David, that is incredibly impressive. I see you have a robust backer plate behind the belt. This was lacking in both of the 42 inch belt sanders that I had (Grizzly). Your work table has very good support and is adjustable.
The spring provides tensioning on the belt and the adjustable tracking wheel is superb. Did you make that wheel?
The plans came from a YouTuber (Timwelds,I think). The wheels came from an Amazon seller. I think they were about $80 and they fit on an M12 bolt.
I did change the work table from the original. I’ve been using mine for a while and didn’t like that the original didn’t have any support on the sides of the belt.
The magnetic switch wouldn’t fit in the original box that came on the motor, so I used my plasma table and bender to make a deeper box.

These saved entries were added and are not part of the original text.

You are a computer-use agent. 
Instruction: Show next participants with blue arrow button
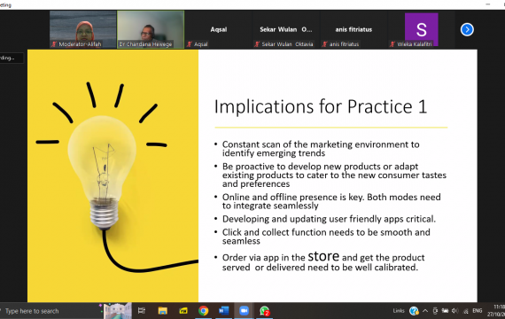click(467, 29)
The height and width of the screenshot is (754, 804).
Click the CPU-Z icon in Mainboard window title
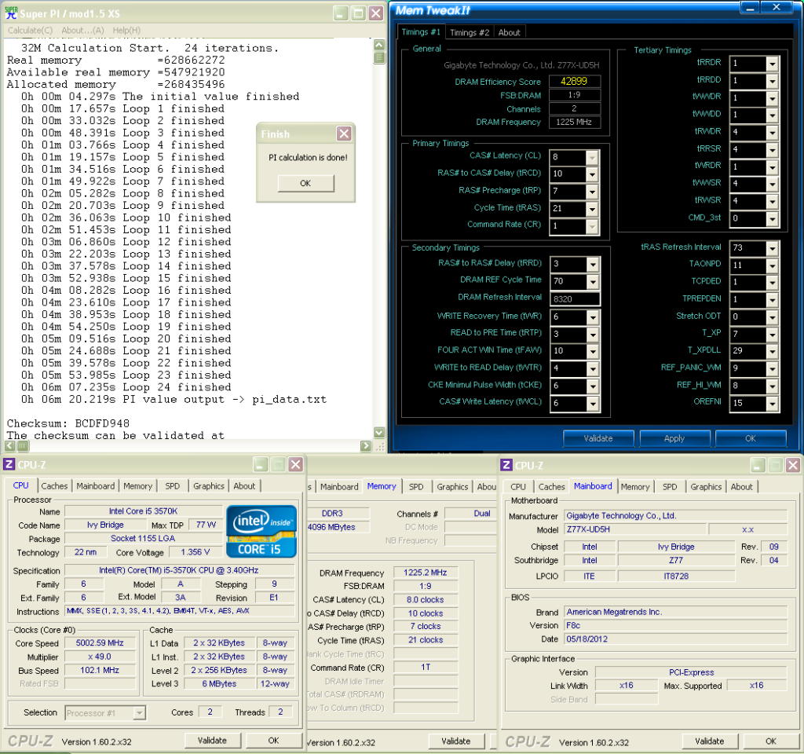pyautogui.click(x=507, y=466)
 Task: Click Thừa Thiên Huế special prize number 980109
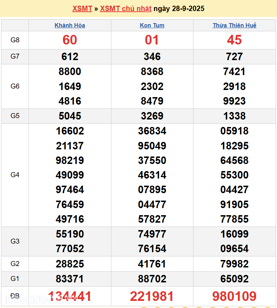pos(234,296)
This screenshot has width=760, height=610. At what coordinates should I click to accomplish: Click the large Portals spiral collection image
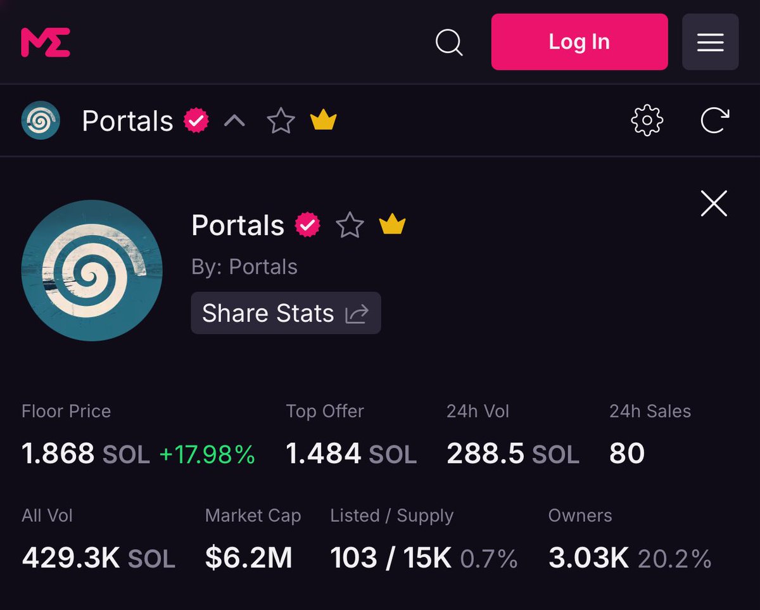pos(92,270)
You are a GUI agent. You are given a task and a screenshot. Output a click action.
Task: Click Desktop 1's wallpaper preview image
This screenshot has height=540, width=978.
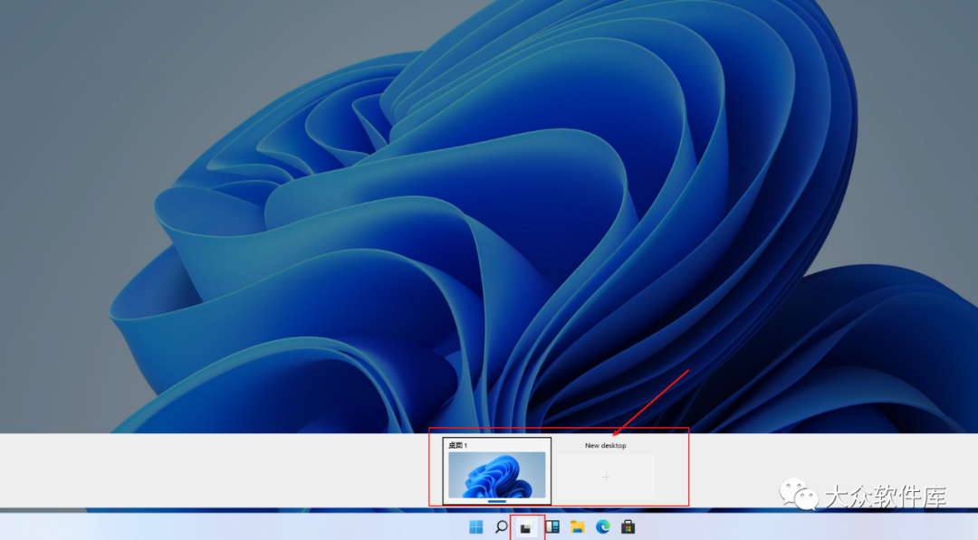tap(496, 475)
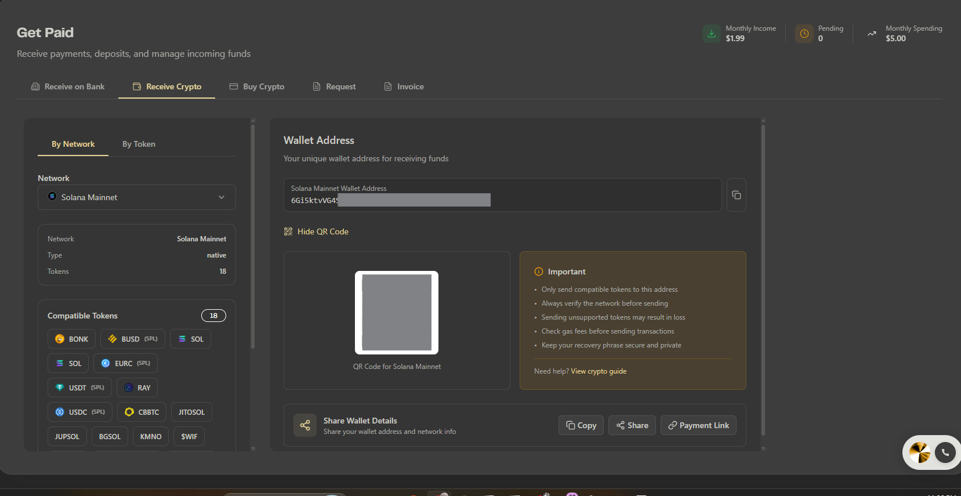Expand network list with the chevron arrow
961x496 pixels.
point(222,197)
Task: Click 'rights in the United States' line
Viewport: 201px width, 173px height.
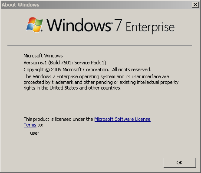Action: pos(72,88)
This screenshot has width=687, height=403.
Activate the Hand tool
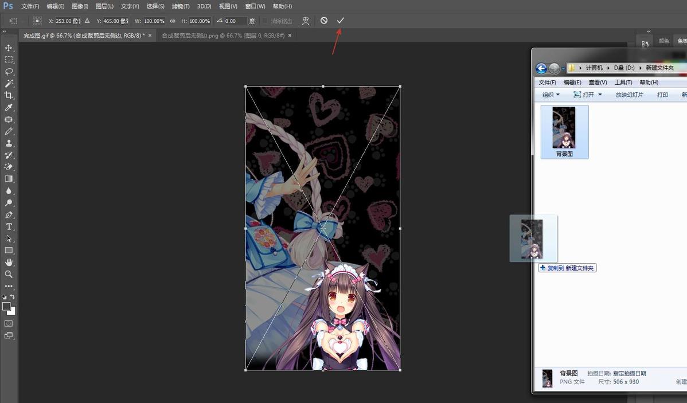pos(9,263)
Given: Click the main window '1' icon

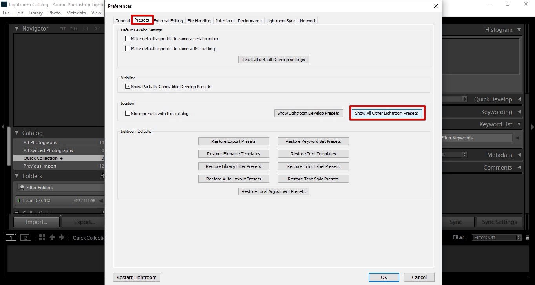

Wow…Thats all I can say!!!
couple of questions
What does low poly mean?
Do you always run your water table level that low?
Do you use all those design programs regularly?
That’s curious, I thought I filled the water table yesterday. So the answer is no, I normally fill to 75% up the slats.
Low poly modeling is a technique that uses the lowest possible number of polygons to create a 3D model. The objects created have few faces and few vertices. There are many programs that can create low poly models, Fusion 360, blender, meshmixer, etc. Some of them even can do the unfolding, I used pepakura (a paper craft unfolder) for this because it was easy.
I normally just use Fusion 360. This garden sculpture required learning new skills and techniques. I spent about 3 weeks fooling around to figure all this out. So many pieces had to be just so, inkscape scaling a line while keeping its center position intact was the find that made it all work.
Hope you learned something new for your creativity.
You guys are at another level by far. I struggle to just to maintain what little knowledge I have.
Thanks for posting, and I always like being able to sneak a peek at more of your shop equipment!

Nice work holla
I have been working on this Rot for quite some time. 130 ish pieces cut on my pro. I think if I do another one I will Mig weld as much from the inside as I can then Tig on the outside. The grinding and filling is overwhelming. Also if the pieces are not exactly spot on the sharp edges are very hard to fix. I did cut the tail off and make a stubby. (Requested by my daughter) I may end up using a little body filler to make it look perfect and paint it mat black.
Why weld it on both sides?
That does look like a ton of grinding!!!